Task set:
A - Reproduce the passage word for word, from "When I was in" to "don't speak otherwise.".
B - According to the passage, in what school year did the writer first start going to a therapist?

Hi. I'm MoreThanFun, a name I chose to remind myself of my own value. I'm going to tell my story here, even though it's a short one, and ask only for a quick read and, if you have the time, a word of solidarity or advice.
When I was in freshman year of high school, I started going to a therapist for the first time. I was having panic attacks (very subtle but panic nonetheless) whenever I was alone with a boy who was interested in me. It became worse if we were dating and I was unable to comfortably touch anyone in a romantic setting at all.
By Junior year, I had a boyfriend who wanted to "help me" with my anxiety. He was pushy and I loved him. One Halloween, he laid on top of me and effectively held me down so that he could kiss me because I was expressing discomfort. He's since apologized for this event but we don't speak otherwise.
I had a messy series of relationship issues and fell into depression very seriously for the first time during my senior year. I had little regard for myself.
One night, I went over to a place with two guy friends to smoke and one of them was able to frustrate me and his roommate into smoking too much until the roommate fell asleep. So did I.
He woke me up by groping me - it took him three separate pretty serious moves to get any response whatsoever - and then took me to a trailer nearby. He blatantly used me for sex during which I laid dormant until he put his fingers around my throat. I went down on him so that he wouldn't have the proper angle to choke me. He gave me scratches and hickies that interfered with my work, not to mention an awful case of strep threat.
The girl who had introduced me to these guys had a crush on him. She told everyone that he was her boyfriend and I had seduced him. I had so much self blame that I didn't bother arguing until it was too late.
I thought that would go away.
Like a bad hookup.
But I have to be sober around the men in my life, or I start to experience panic. Once, I was left alone in a trailer at a music festival and when my friends returned, I was practically climbing the wall, unable to breathe, unable to see.

Supplied records:

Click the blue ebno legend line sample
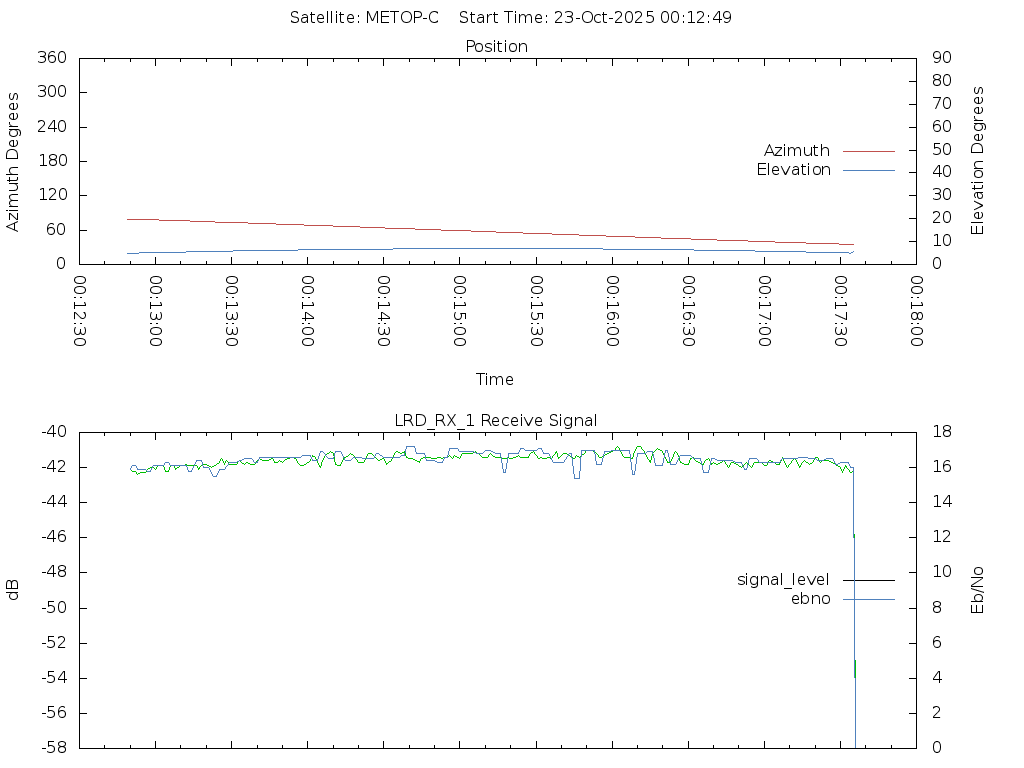1024x768 pixels. click(x=868, y=599)
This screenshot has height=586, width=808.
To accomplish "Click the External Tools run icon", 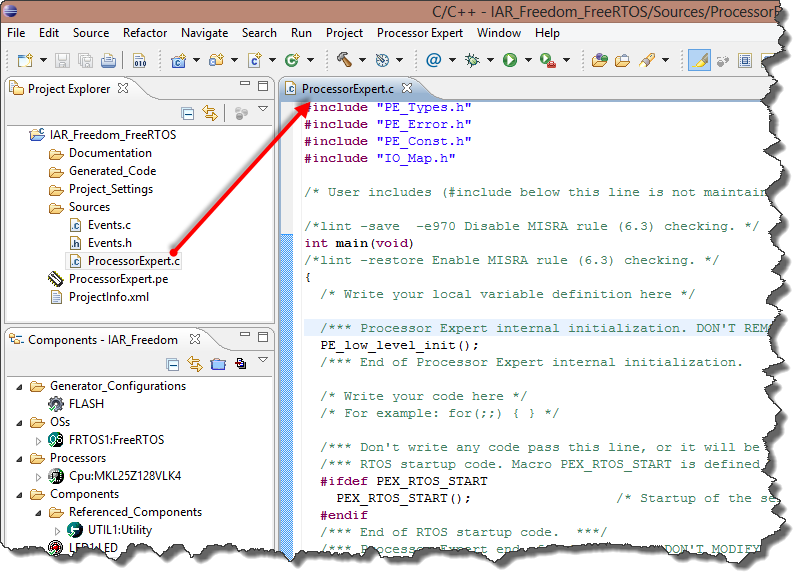I will (547, 60).
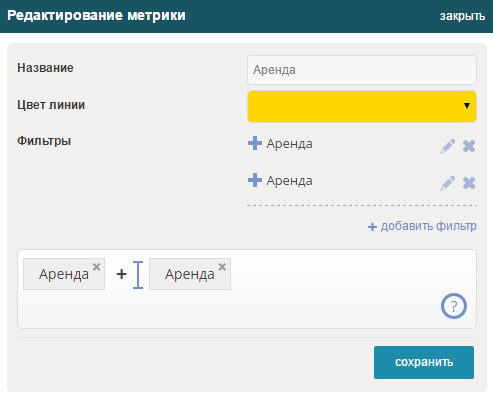Click the blue plus icon beside first Аренда filter

[255, 143]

Results for each task:
A -
When I was in freshman year of high school, I started going to a therapist for the first time. I was having panic attacks (very subtle but panic nonetheless) whenever I was alone with a boy who was interested in me. It became worse if we were dating and I was unable to comfortably touch anyone in a romantic setting at all.
By Junior year, I had a boyfriend who wanted to "help me" with my anxiety. He was pushy and I loved him. One Halloween, he laid on top of me and effectively held me down so that he could kiss me because I was expressing discomfort. He's since apologized for this event but we don't speak otherwise.

B - Freshman year of high school.